According the Oxford Dick-tionary of Rainbow Terminologies, Dick-notization is a state where someone who has not gotten any good dick in a long while and then finally finds a guy, and now thinks that it’s the world. He/she starts acting superior and has no control over their own thoughts and behavior. In this state, everything is ‘US’’ and ‘’WE’’ and ‘’JOHN and I’’. A person who is dick-notized starts to pity their friends [who once were their rock]; make comments like ‘’Why is Dwayne still single? OMG’’; try to set you up on some dead-beat guys who previous you two wouldn’t have given a first look more so a second.

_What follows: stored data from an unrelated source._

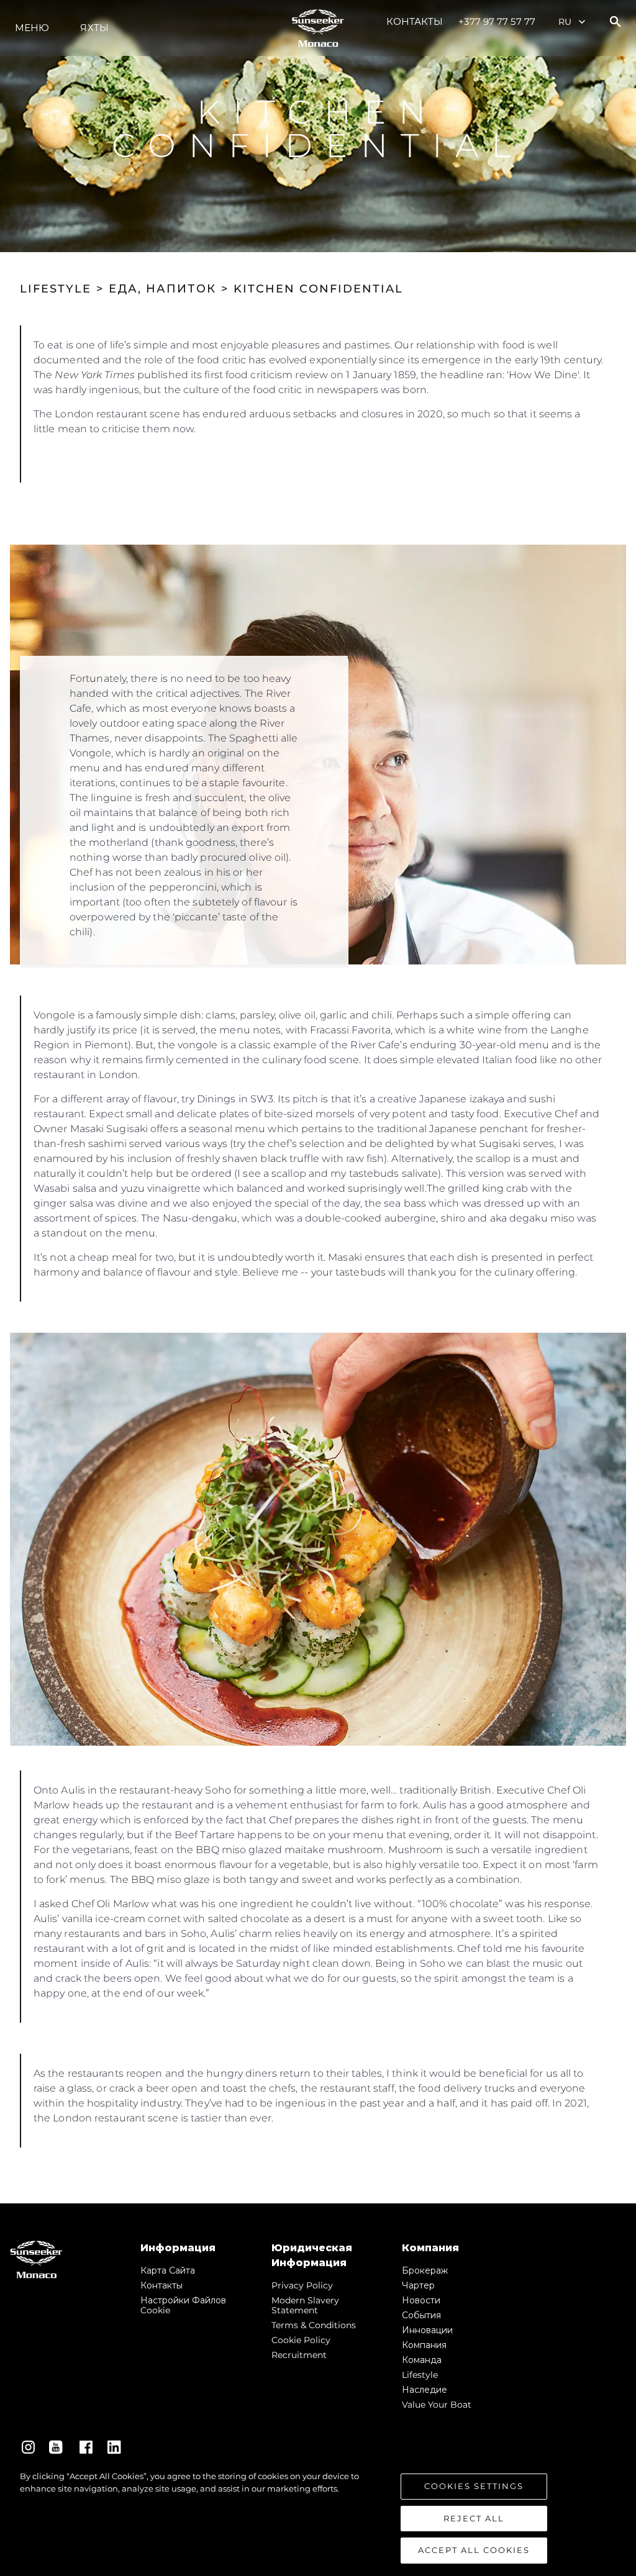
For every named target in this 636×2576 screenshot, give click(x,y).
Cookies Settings (474, 2486)
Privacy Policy (302, 2285)
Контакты (414, 21)
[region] (318, 2517)
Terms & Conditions (313, 2325)
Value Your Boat (436, 2404)
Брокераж (425, 2270)
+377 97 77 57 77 (496, 21)
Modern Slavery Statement (305, 2305)
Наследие (424, 2389)
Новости (421, 2300)
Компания (424, 2345)
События (421, 2315)
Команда (422, 2359)
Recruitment (299, 2355)
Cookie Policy (300, 2340)
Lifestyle (420, 2374)
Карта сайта (167, 2270)
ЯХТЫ (94, 28)
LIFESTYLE (55, 289)
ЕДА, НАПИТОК (162, 289)
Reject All (473, 2518)
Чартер (418, 2285)
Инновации (427, 2330)
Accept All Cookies (474, 2550)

Dick-notization results in two things:- (1) – YOU feeling bitter, hurt and confused; (2) YOUR FRIEND being jaded, out of control  and over-sexed!

 

But all this started out slowly. There were signs, but you didn’t see them! It started one day when your friend met a guy and decided to go on a date. But, as usual, you thought this was just one of those ‘’dates’’ that will end badly and your friend will rush back to your apartment to cry his/her eyes out in despair and you would have no other choice but to devour a gallon of Hagen Dazs ice-cream, the vodka and the whip cream [If you feel a little S&M-ish… just kiddin] and you would talk for hours… But this date was different. Your friend didn’t rush back to your apartment, but instead called you the next day and sounded giddy, bright-eyed and bushy-tailed as never before. But you just thought nothing of it. Weeks later, your friend is still seeing this guy [that you haven’t met yet]. Your Friday and Saturday nights rituals have been cancelled or rescheduled and those were the nights she/he is ‘busy with John’. But you still thought nothing. Then at a lovely Sunday brunch [which usually, you two would have gone and hit the jumbo shrimps at the buffet hard] your friend turns up with ‘’John’’. He/she introduces you to ‘’John’’. As with any friend’s boyfriend, they want to make a good impression because they know that your ‘’blessing’’ on their relationship is important for its survival. So ‘’John’’ tried to be as nice as possible. But one thing is sure, with years of experience trying to find ‘’Mr. Right’’, you would have developed impeccable skills of spotting ass-holes and dicks. So, after 5 rounds at the buffet and 5 light cocktail [not too much vodka…..it’s Sunday…LOL] you soon realized that ‘’John’’ is a ‘’Dick’’! Your friend has been so dick-notized that now he/she can’t see how bad ‘’John’’ is for them.

 

A Dick-notized friend is hard to un-dick-notized! Firstly, he/she is so jaded by all the sex and ‘fun’ they are having that they don’t see how much they have been short-changed. He/she is probably thinking that you are a bitch and jealous, of course and anything that comes out of your mouth if full of guile and bitterness. Secondly, He/she spends so much time with the ‘’John’’ that he/she starts to sound like the ass-hole you want him/her to leave. So, when all is said and done, can you un-dick-notize a friend back to reality? Can you be the rock that you were before and reach down to your friend and show them how jaded they are? Can you rescue your friend from the hands of the ass-hole who he/she fell for? Or, has too much damaged been done that he/she is not able to be un-dick-notized?

 

As a friend, there is so much you can do (and no more) to undo a dick-notized friend. If you try to ‘’open their eyes’’ he/she might run for the hills and never come down and then you would have lost a friend. So, what to do? You can stand by your friend and show him/her love, because you know that one day his/her eyes are going to open and when those eyes are wide open shut and he/she finally sees the ass-hole for what he is, your friend is going need you to help him/her pick up the pieces. After all, that’s what friends are far. We stick with each other even when one falls off the horse and gets jaded by some dick. Dick: .That evil thing that causes a love-hate pull between you and it; it knows how to hit the ‘’spot’’ and sometimes it hits it so well it results in a side effect called Dick-notization. [Oxford Dic-tionary of Rainbow Terminologies, 2011].